§ Page text
----------------

All Maps in China Are Wrong

The basic version of the beer map

So right now I’m in the process of making a web app for mobile devices using the Google Maps system. The idea is to point users, based on their GPS/geolocation, to the nearest Shanghai establishment selling craft beer.

I’ve learned quite a bit of JavaScript and coding in the process, which is always helpful, but I recently became quite angry after I discovered my idea couldn’t really work because all maps in China are intentionally inaccurate.

Using some tutorials posted by Apple and Google on their developer sites I made a mobile site that displays a user’s geolocation (/maps). However, in China, the displayed location is inaccurate. I wrote this post at Warehouse Cafe and its nowhere near the S location:

But using geolocation feature on the Maps application on my iPhone, it showed my proper location.

After some Googling, I discovered China’s map inaccuracy is a policy throwback from the Cold War to prevent foreign powers from using publicly available maps as an aid for invasion. With current satellite and remote sensing technology, I would say such thinking is fairly arcane. In one of my earlier posts, we saw that the CIA made their own maps of China, likely because the public maps can’t be trusted.

I learned a lot of this through a blog post I stumbled upon called: “All Maps in China are Transformed.”

----------------

§ Problem set
1. Answer these from the post about maps in China:
(a) What is the web app meant to direct users to?
(b) Where was the post written?
(c) What is the title of the blog post the writer stumbled upon?
2. Transcribe the passage of the post about maps in China starting with "Using some tutorials" and going on through "can’t be trusted.".

----------------

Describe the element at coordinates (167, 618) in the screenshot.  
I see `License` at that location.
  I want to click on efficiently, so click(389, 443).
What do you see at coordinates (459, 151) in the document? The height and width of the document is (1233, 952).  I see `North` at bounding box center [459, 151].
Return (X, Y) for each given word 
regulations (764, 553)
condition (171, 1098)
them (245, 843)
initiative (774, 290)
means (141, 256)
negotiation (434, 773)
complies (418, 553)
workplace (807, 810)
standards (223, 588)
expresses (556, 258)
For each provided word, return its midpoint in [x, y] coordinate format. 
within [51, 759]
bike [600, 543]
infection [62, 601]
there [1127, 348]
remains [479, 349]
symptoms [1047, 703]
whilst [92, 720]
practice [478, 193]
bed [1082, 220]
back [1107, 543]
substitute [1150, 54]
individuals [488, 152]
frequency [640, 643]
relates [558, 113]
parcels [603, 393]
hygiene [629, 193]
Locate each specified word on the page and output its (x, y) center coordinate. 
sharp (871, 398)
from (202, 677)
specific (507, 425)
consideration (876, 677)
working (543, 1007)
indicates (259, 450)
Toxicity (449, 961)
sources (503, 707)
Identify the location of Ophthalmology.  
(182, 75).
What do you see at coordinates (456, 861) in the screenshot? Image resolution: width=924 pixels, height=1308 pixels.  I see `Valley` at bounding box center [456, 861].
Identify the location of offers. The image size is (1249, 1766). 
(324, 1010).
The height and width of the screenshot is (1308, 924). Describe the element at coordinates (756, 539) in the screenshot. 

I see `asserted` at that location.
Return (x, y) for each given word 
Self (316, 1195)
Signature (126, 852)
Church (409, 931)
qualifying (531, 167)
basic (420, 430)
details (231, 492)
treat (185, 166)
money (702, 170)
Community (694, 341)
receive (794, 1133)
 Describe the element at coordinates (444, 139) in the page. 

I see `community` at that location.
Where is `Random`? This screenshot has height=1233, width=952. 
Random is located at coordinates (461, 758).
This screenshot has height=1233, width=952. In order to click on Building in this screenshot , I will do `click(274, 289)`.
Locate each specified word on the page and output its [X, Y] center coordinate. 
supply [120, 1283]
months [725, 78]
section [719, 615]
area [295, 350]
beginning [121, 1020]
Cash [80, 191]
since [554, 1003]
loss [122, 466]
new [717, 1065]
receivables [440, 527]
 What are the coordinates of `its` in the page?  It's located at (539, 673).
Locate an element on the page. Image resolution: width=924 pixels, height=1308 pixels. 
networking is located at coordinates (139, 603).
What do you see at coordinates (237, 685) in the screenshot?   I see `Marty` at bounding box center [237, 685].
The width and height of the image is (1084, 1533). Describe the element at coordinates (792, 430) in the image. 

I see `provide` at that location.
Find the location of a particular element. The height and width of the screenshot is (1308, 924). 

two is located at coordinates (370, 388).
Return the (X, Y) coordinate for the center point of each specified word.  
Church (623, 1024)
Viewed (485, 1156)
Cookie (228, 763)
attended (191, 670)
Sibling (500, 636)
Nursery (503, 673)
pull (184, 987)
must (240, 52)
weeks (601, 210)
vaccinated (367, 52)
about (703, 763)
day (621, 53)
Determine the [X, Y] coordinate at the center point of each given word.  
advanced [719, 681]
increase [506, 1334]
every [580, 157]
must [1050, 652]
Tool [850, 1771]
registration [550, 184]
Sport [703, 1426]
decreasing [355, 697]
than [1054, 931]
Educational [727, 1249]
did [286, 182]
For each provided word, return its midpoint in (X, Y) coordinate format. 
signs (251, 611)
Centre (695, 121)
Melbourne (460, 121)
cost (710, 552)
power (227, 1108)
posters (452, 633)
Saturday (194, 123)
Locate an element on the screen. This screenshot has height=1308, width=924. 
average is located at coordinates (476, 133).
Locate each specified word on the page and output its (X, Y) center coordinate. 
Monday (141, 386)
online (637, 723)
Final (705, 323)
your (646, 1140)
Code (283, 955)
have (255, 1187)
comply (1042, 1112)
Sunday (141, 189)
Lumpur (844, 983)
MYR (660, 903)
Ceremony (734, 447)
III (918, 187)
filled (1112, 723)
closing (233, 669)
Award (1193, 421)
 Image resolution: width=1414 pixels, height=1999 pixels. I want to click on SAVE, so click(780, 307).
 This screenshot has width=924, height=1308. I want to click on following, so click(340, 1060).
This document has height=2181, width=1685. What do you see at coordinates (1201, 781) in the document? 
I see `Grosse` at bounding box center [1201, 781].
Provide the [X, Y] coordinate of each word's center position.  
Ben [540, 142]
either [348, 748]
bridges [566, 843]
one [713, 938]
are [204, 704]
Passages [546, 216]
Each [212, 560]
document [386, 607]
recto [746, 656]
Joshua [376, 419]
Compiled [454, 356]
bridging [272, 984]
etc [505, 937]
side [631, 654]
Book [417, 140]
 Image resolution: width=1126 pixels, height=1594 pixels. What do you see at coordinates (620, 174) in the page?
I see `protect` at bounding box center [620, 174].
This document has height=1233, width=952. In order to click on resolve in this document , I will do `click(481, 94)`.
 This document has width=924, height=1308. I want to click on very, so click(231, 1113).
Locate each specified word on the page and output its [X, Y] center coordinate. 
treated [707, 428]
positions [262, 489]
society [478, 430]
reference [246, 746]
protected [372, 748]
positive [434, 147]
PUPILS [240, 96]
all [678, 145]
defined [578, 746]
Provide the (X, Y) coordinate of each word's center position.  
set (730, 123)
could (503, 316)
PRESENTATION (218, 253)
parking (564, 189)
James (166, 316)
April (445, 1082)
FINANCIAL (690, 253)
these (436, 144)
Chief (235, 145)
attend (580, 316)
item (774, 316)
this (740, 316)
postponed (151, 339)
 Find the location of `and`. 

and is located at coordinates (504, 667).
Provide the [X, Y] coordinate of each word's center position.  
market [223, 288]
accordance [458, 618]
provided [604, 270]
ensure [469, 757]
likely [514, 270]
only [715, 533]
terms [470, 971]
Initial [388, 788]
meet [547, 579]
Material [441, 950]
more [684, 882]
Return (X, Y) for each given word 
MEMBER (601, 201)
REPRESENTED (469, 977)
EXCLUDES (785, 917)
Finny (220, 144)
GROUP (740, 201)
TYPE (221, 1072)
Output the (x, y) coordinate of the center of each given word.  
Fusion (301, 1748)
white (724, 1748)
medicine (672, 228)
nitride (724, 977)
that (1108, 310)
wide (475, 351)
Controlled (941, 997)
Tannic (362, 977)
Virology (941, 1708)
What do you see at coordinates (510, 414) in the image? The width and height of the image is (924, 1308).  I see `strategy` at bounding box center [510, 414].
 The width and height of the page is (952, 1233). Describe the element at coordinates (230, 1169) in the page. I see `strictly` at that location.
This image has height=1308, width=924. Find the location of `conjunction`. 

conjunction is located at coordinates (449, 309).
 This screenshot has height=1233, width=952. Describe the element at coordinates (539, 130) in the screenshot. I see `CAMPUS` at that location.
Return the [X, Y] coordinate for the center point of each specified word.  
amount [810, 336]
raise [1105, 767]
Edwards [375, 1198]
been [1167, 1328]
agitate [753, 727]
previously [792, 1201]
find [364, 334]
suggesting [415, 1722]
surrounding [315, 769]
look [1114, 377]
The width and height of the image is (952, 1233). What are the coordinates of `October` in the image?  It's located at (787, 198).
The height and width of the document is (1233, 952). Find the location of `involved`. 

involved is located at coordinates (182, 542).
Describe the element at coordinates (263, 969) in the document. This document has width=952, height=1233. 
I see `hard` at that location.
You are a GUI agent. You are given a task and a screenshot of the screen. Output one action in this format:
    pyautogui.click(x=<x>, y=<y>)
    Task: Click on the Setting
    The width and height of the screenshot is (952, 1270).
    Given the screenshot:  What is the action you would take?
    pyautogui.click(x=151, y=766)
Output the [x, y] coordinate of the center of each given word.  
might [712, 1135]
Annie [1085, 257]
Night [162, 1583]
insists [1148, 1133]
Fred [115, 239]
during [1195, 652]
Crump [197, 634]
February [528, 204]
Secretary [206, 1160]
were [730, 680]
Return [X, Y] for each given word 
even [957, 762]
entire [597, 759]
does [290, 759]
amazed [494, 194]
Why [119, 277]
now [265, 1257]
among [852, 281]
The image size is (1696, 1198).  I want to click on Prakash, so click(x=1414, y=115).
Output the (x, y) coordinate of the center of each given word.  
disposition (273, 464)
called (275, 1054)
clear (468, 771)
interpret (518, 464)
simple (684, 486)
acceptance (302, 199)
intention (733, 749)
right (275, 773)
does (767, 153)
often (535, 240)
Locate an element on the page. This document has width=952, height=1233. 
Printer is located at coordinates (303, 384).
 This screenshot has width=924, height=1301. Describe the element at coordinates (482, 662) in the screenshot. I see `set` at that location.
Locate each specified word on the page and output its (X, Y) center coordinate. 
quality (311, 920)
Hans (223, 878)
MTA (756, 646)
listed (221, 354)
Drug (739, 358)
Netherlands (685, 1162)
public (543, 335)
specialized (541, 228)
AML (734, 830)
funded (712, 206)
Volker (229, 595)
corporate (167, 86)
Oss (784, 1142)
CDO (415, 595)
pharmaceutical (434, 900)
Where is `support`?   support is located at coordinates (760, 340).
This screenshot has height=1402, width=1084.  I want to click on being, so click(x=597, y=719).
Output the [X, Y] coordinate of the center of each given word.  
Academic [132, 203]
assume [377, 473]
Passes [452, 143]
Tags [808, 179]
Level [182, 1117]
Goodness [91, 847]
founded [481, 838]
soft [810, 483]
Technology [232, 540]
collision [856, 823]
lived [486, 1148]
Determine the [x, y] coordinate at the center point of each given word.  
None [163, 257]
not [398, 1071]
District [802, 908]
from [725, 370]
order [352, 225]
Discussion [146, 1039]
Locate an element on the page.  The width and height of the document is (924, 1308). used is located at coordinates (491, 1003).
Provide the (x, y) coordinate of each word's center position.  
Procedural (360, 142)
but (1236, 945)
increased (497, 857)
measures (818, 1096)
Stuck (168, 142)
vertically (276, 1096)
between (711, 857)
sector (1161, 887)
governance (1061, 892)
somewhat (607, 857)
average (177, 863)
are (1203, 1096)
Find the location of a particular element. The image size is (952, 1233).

----------------

§ Set of answers
1.
(a) The nearest Shanghai establishment selling craft beer
(b) At Warehouse Cafe
(c) "All Maps in China are Transformed."

2.
Using some tutorials posted by Apple and Google on their developer sites I made a mobile site that displays a user’s geolocation (/maps). However, in China, the displayed location is inaccurate. I wrote this post at Warehouse Cafe and its nowhere near the S location:

But using geolocation feature on the Maps application on my iPhone, it showed my proper location.

After some Googling, I discovered China’s map inaccuracy is a policy throwback from the Cold War to prevent foreign powers from using publicly available maps as an aid for invasion. With current satellite and remote sensing technology, I would say such thinking is fairly arcane. In one of my earlier posts, we saw that the CIA made their own maps of China, likely because the public maps can’t be trusted.